**Aim of the exercise**
Reproduce word for word the part of the records below that opens with the line containing "At what (x,y)" and closes with the line containing "Looking at the", including both of those lines, and leave the pictures out of your answer.

**Exercise data**
________________

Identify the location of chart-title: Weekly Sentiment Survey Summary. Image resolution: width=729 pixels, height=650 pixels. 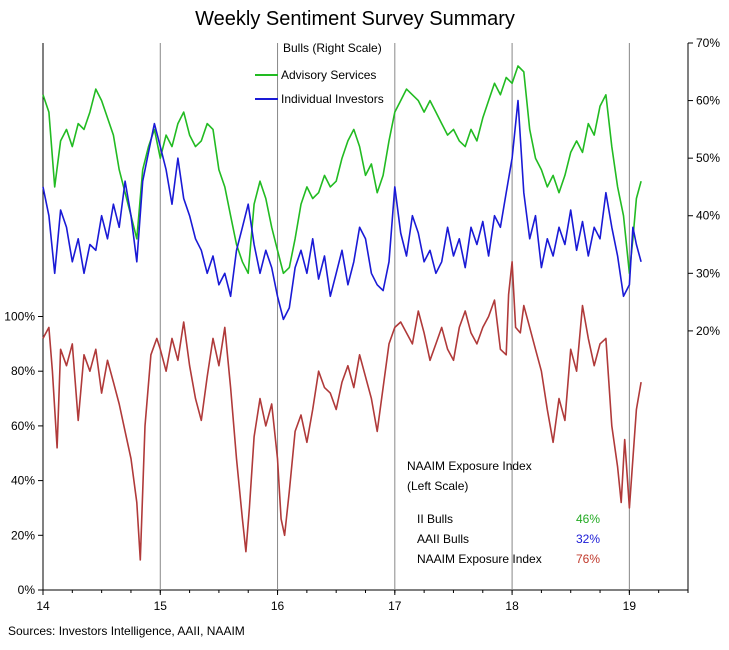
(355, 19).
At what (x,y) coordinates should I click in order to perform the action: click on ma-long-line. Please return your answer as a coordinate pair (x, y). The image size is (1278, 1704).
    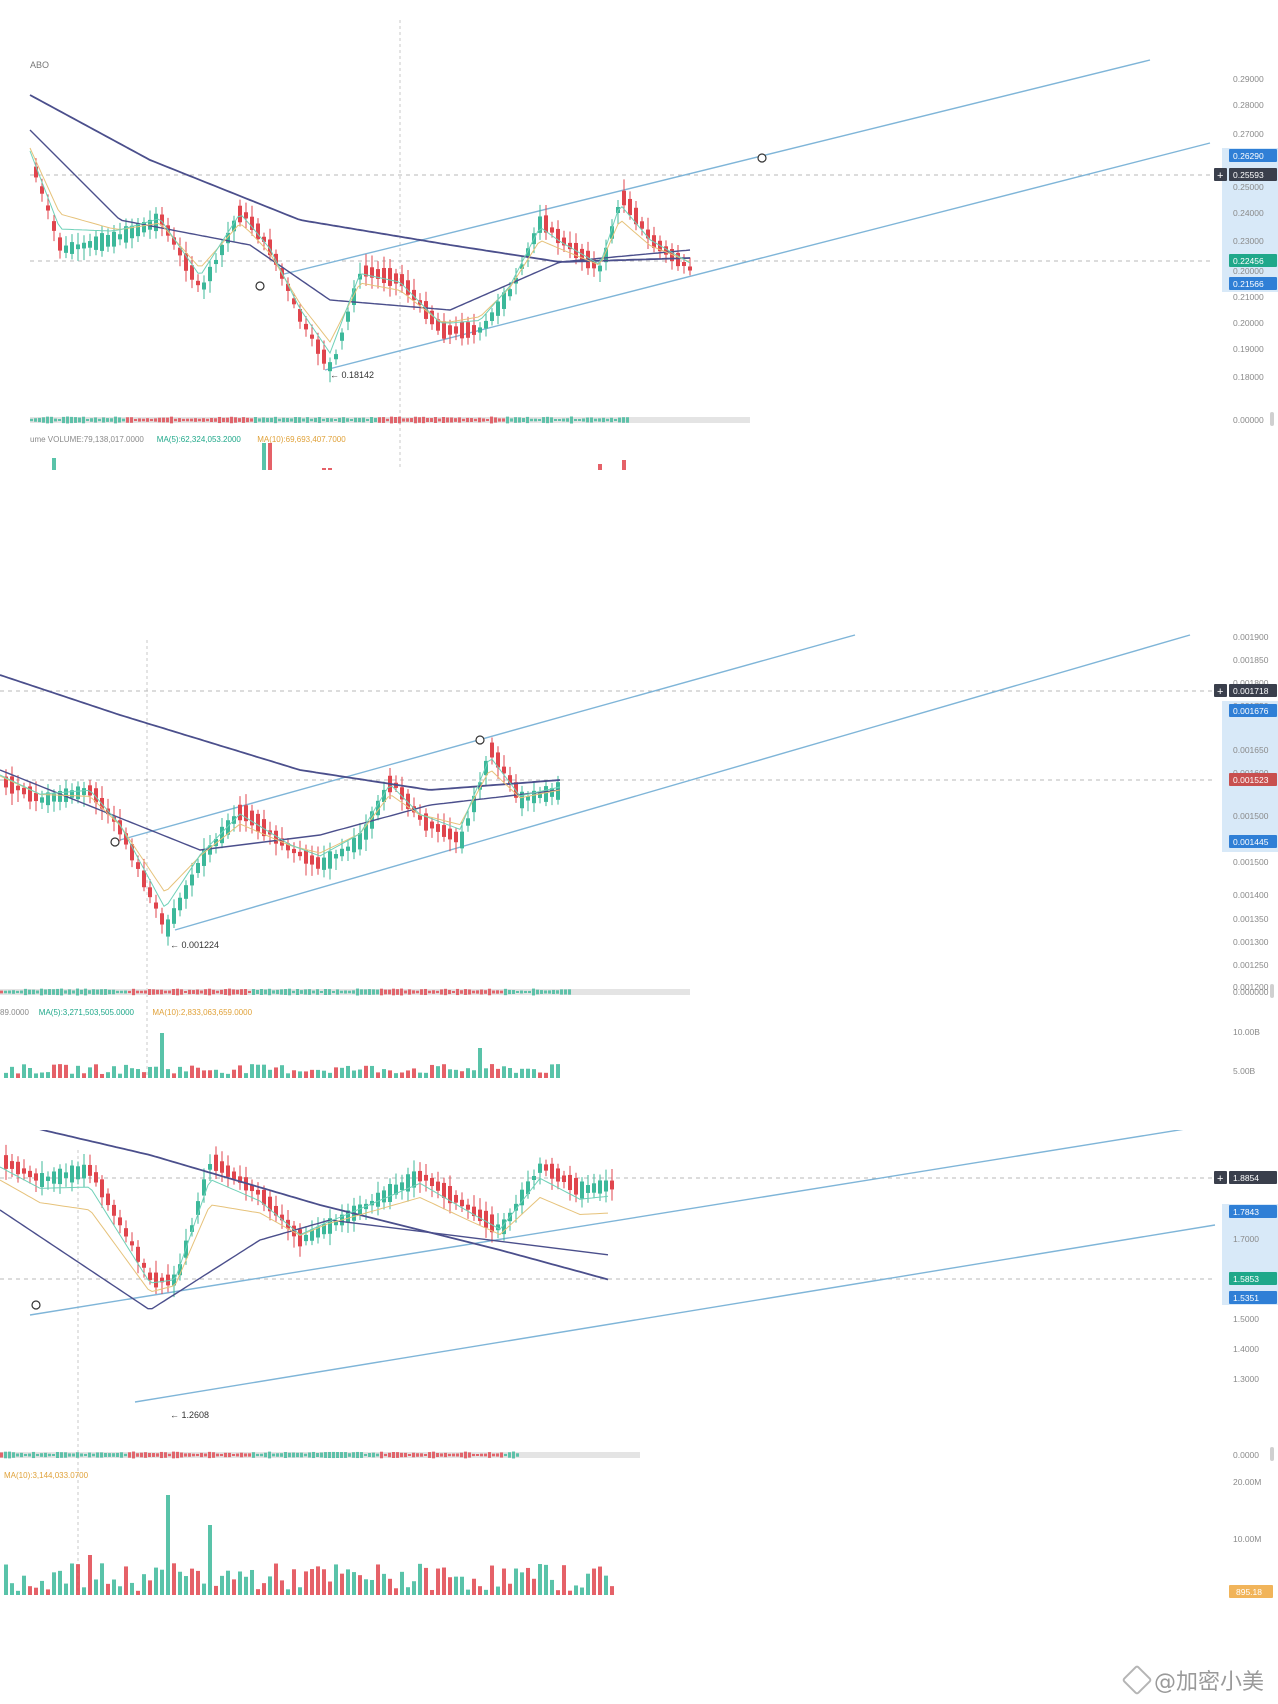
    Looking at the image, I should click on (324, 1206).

________________

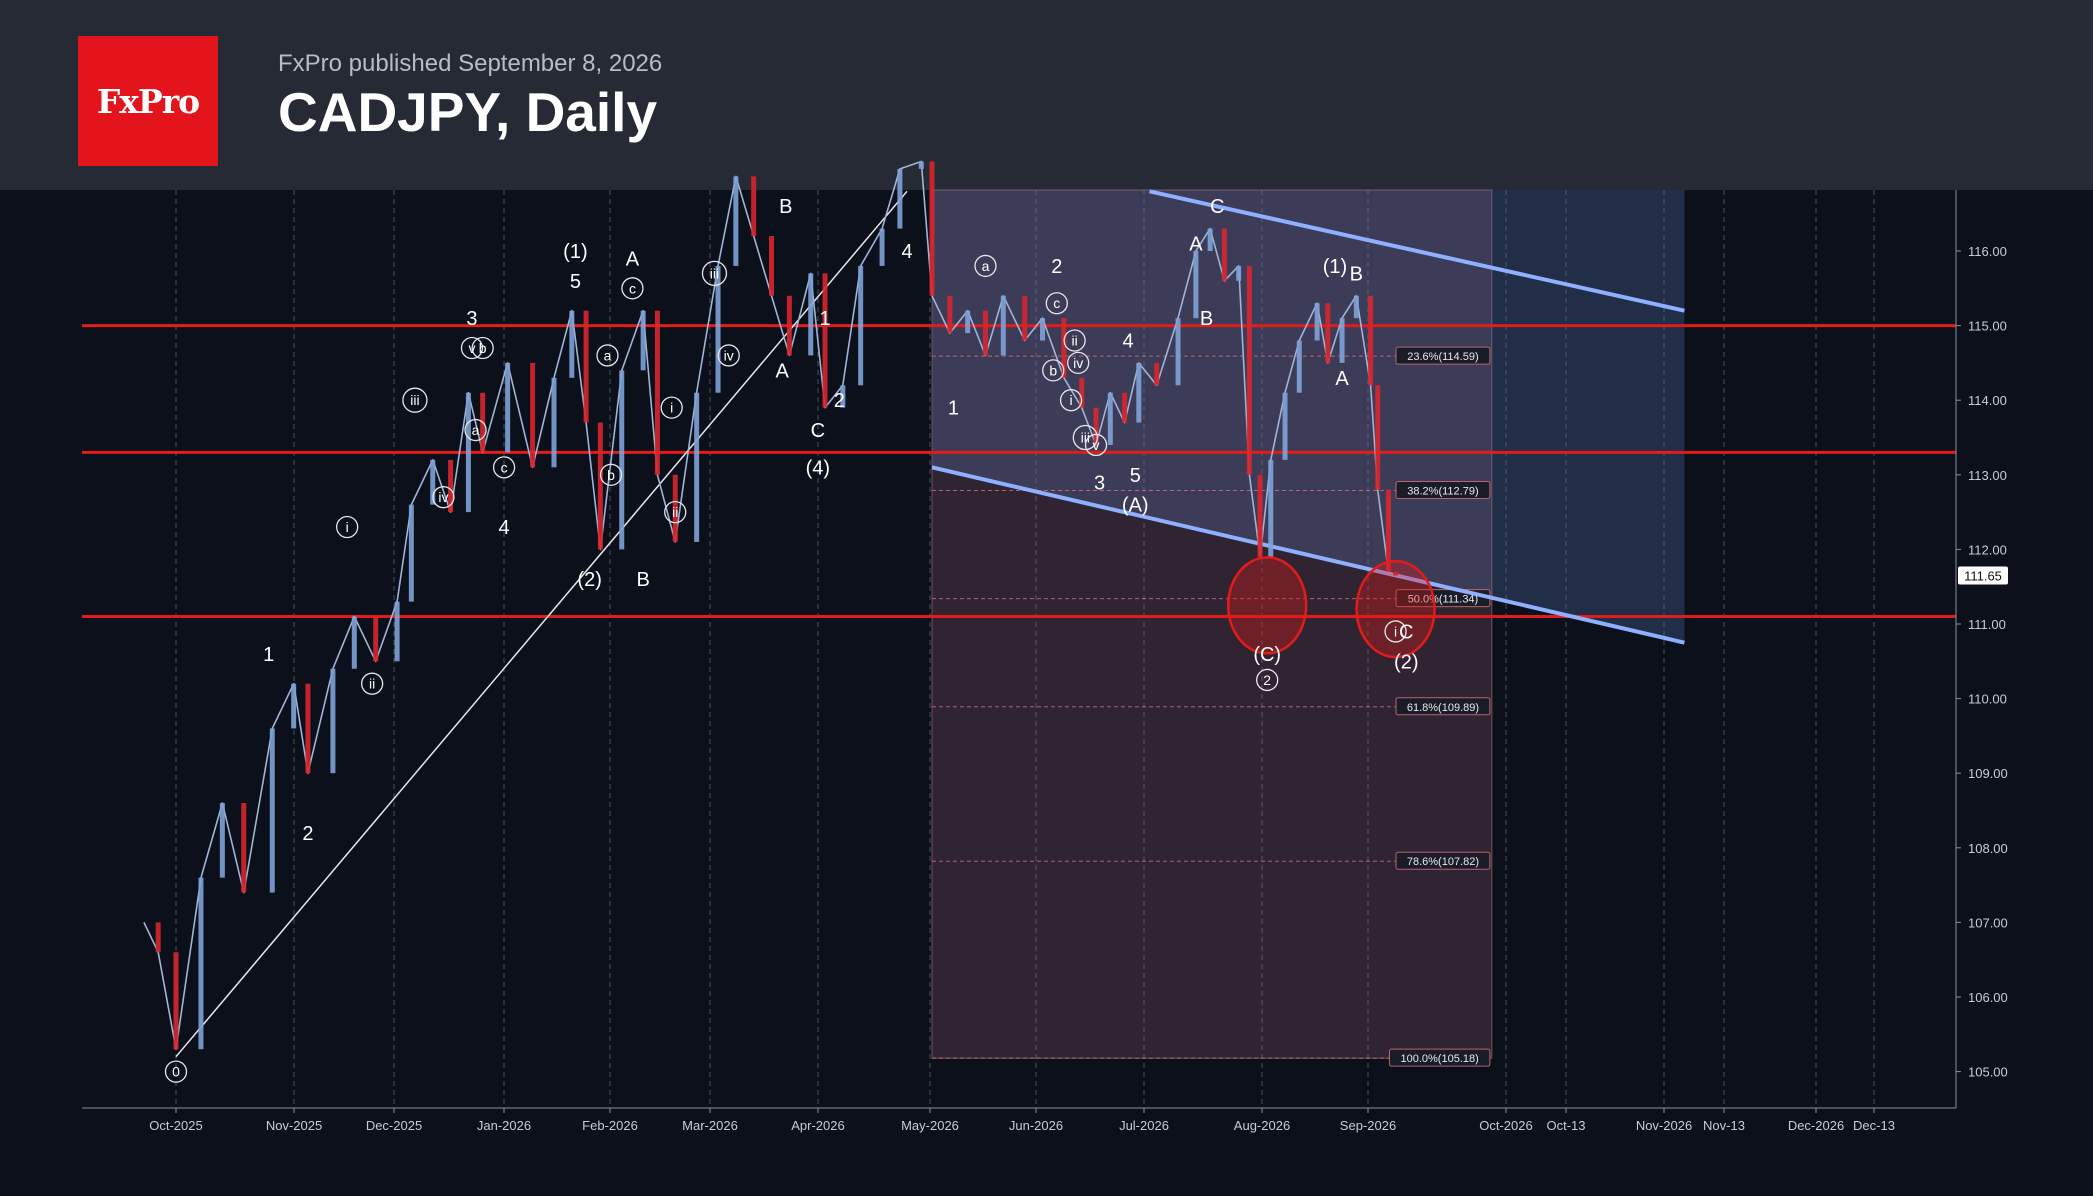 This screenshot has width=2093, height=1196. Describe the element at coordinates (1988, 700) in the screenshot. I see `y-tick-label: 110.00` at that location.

________________

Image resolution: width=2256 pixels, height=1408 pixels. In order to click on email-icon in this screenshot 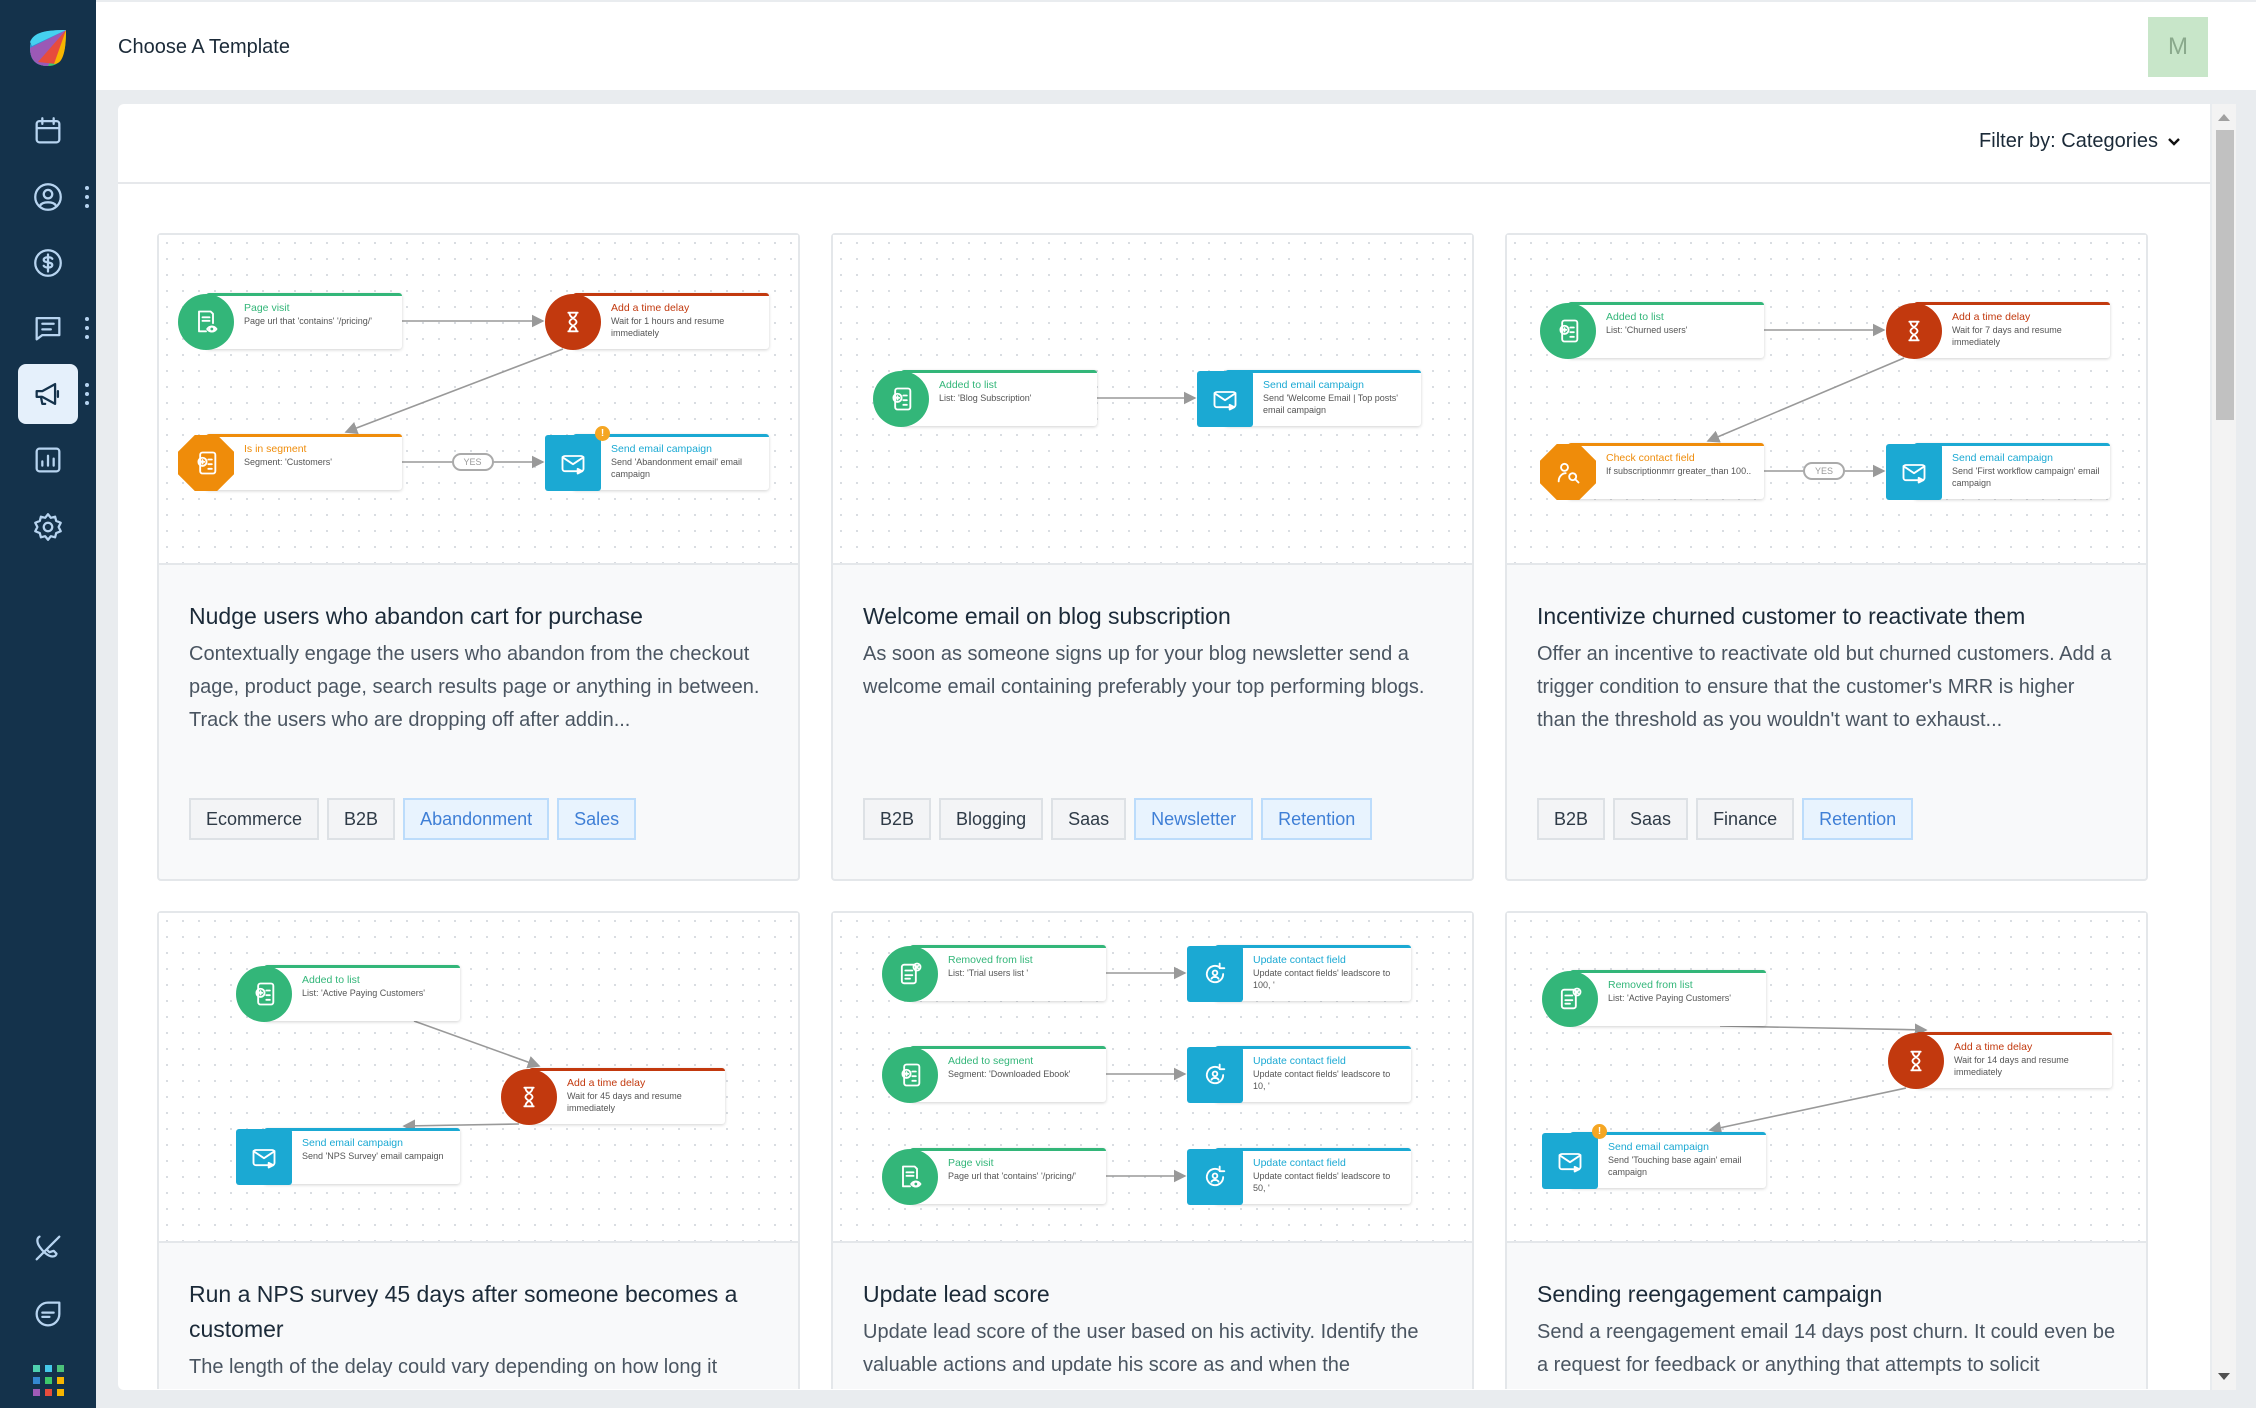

________________

**Problem solution**
At what (x,y) coordinates should I click in order to perform the action: click on ma-long-line. Please return your answer as a coordinate pair (x, y). The image size is (1278, 1704).
    Looking at the image, I should click on (324, 1206).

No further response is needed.